Consider the following ordinary differential equation. $$u''+f(u)=0, \tag1$$ where $''$ stands for second derivative, and $f\in C^1(-\infty,\infty)$, $f(0)=0,\,f'(0)=1$. Multiply both sides by $u'$ and integrate over $x$ from $a$ to $x$, $$\frac12u'(x)^2+F(u(x))=\frac12u'(a)^2+F(u(a))=\frac{c^2}2 \tag2$$ where $F(u)=\int_0^u f(t)dt$ and some positive constant $c$.
Suppose $c$ is very small. It is plausible that $F(u)=\frac12u^2+O(u^3)$ and $$\frac{c^2}2=\frac12u'(x)^2+F(u(x))\approx \frac12u'(x)^2+\frac12u^2$$ or as $u$ depends on both $c$ and $x$, $$u(c,x)\approx c\sin x, \tag3$$ and $$\lim_{c\rightarrow 0}\frac{u(c,x)}{c}=\sin x. \tag4$$
How does one rigorously justify this, perhaps in terms of asymptotic expansion and expand further in perturbative fashion?
Consider the Cauchy problem: $u(0)=0$, $u'(0)=c$ with $c\neq 0$. We write the solution as $u(t)=cw(t)$. Then $w(t)=w_c(t)$ verifies the ode: $$ w''(t)+\frac{1}{c} f(cw(t)) = 0, \ \ w(0)=0, w'(0)=1$$ The hypothesis on $f$ shows that $g(c,w)=f(cw)/c=\int_0^w f'(cs)\;ds$ is $C^1$ in $w$ and if we set $g(0,w)=w$ it is also continuous in $c$ in a neighborhood of $0$. The problem for $c=0$ is simply $w_0''+w_0=0, w_0(0)=0,w_0'(0)=1$ so $w_0(t)=\sin(t)$ and by continuity of solutions to ode's we have $w_c(t)-\sin(t)$ tends to zero uniformly on compact intervals as $c\rightarrow 0$.

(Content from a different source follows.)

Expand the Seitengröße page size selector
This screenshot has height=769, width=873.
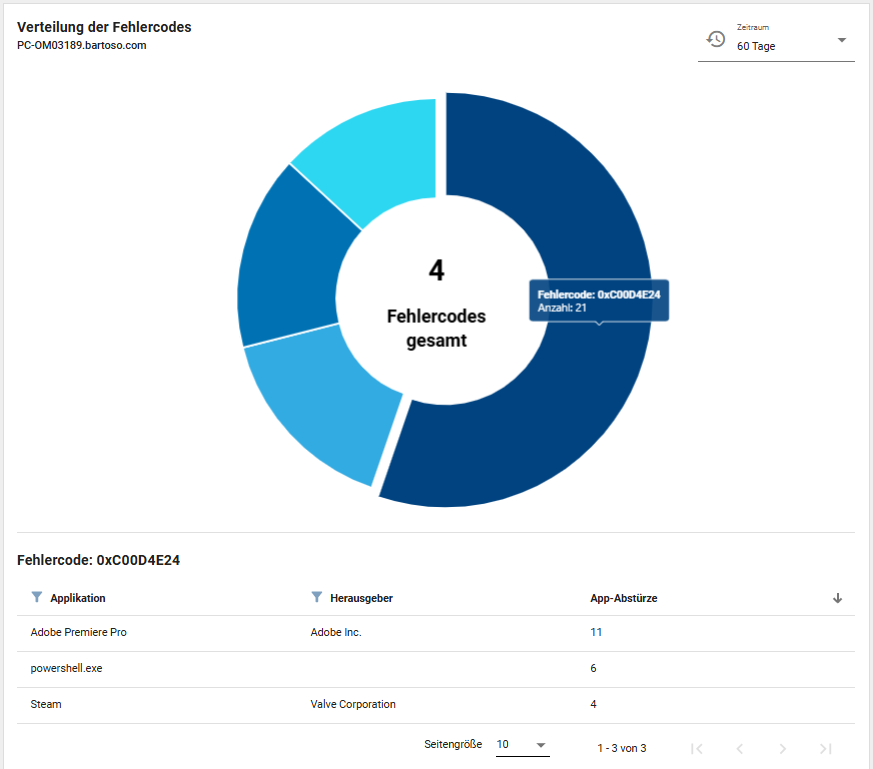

If you assume $f$ is $C^r$, $r\geq 1$ then the function $g$ becomes $C^{r-1}$ in all variables so that the solution will be $C^{r-1}$ in parameters. So $w_c(t)$ is $C^1$ in both $c$ and $t$ [V.I.Arnold, Ordinary Diff Eqns, Chap 2, sec 7]. If $f$ is only $C^0$ (but differentiable at 0 with $f'(0)=1$) then I somehow suspect you still get continuity of solutions at $c=0$, but I wouldn't know (at least for now) how to prove this.
Looking in the $(u,v=u')$ plane the function $ H(u,v)=\frac12 v^2 + F(u)=\frac12 (u^2+v^2) + o(u^2)$ is a first integral of the flow. For $c$ small enough $$ K_c =\{ H(u,v) = \frac{c^2}{2} \} \cap \{u^2+v^2<2c^2\}$$ is compact connected, which implies that a solution starting in $K$ (our case) exists at all times. [see e.g. Arnold, chap 2, section 7, The extension thm]
To get more information, we go to the $w=u/c,w'=u'/c$ coordinates: We have $w''+g(w,c)=0$ and the function $G(c,w)=\int_0^{w} \frac{1}{c}f(ct)dt= \frac{1}{c^2} \int_0^{wc} f(u) du$ extends continuously to $G(0,w)=w^2/2$. The function $H(c,w,w')=\frac12 (w')^2 + G(c,w)$ is then a 1st integral for the flow. A level curve of $$\hat{K_c}=\{H(c,w,w')=1\} \cap \{w^2+(w')^2<3\}$$ is a circle for $c=0$ and it is regular (non-vanishing derivative/gradient) so using the implicit function theorem we see that for fixed $c$ small enough, $\hat{K}_c$ will be diffeomorphic to a circle as well.
Consider the solution curve $(w_c(t),w'_c(t))$ with $w_c(0)=0, w'_c(0)=1$. For $c=0$ we know that $w_0(T_0)=0$, $w'_0(T_0)=1$ with $T_0=2\pi$. Now, $$ (c,t) \rightarrow w_c(t) $$ is a smooth map and the $t$-derivative at $(c=0,T_0)$ is 1 (so non-zero). By the implicit function thm there is a $C^{r-1}$ map: $c\rightarrow T(c)$ (defined in a nghb of 0) so that $w_c(T(c))=0$. But then $w'_c(T(c))=1$ because of the first integral. The solution is thus periodic with a period that depends $C^{r-1}$ upon $c$ (small).